Categoria: Seminari e Convegni
Stato: Archiviata
22 marzo 2017, ore 8.30

Il sistema di gestione delle piene nel bacino del Po alla luce dell'evento alluvionale del 22-25 novembre 2016

Auditorium della Città Metropolitana, Corso Inghilterra 7 – TORINO

Nel bacino idrografico del Po, tra le varie misure idrauliche adottate per il contenimento del grado di rischio cui sono soggetti i territori attraversati dai corsi d’acqua, spicca il sistema integrato per la gestione delle piene che l’A.I.Po (Agenzia Interregionale del fiume Po), le Regioni, le relative Agenzie di Protezione Ambientale e le strutture di Protezione Civile si sono date per ridurre localmente, in caso di evento, il rischio alluvionale fino al valore corrispondente al rischio residuo ammissibile. L’evento alluvionale del 22-25 novembre 2016 ha permesso di sperimentare il grado di sistemazione idraulica della rete idrografica e verificare sia il grado di protezione idraulica del territorio raggiunto sia il sistema di gestione delle piene per la riduzione del rischio come richiesto dalla Direttiva Alluvioni 2007/60/CE. Le criticità emerse, i punti di forza e le possibili misure migliorative del sistema attuale di difesa dalle piene e della gestione del rischio nei territori comunali, sono le questioni che si intendono affrontare sia attraverso le relazioni di qualificati addetti ai lavori sia nell’ambito della Tavola Rotonda. Il confronto delle opinioni dei vari portatori di interessi è determinante per un costruttivo dibattito intorno a tali complesse problematiche.

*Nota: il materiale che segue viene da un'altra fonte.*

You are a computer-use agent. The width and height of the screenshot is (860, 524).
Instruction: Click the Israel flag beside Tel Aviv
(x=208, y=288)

Questo modo di operare è nello spirito delle finalità statutarie della AII: la diffusione della cultura idrotecnica attraverso una continua osmosi sia tra gli addetti ai lavori appartenenti al mondo tecnico e scientifico sia con coloro che per interessi diversi seguono tali problematiche.
Il Convegno è organizzato dalla Sezione Liguria, Piemonte e Valle d'Aosta dell'AII in collaborazione con la Regione Piemonte, l'AIPO, l'ARPA e il Politecnico di Torino-DIATI in occasione della GIORNATA MONDIALE DELL’ACQUA

La partecipazione è utile per l’acquisizione dei 6 (sei) CFP riconosciuti dal CNI.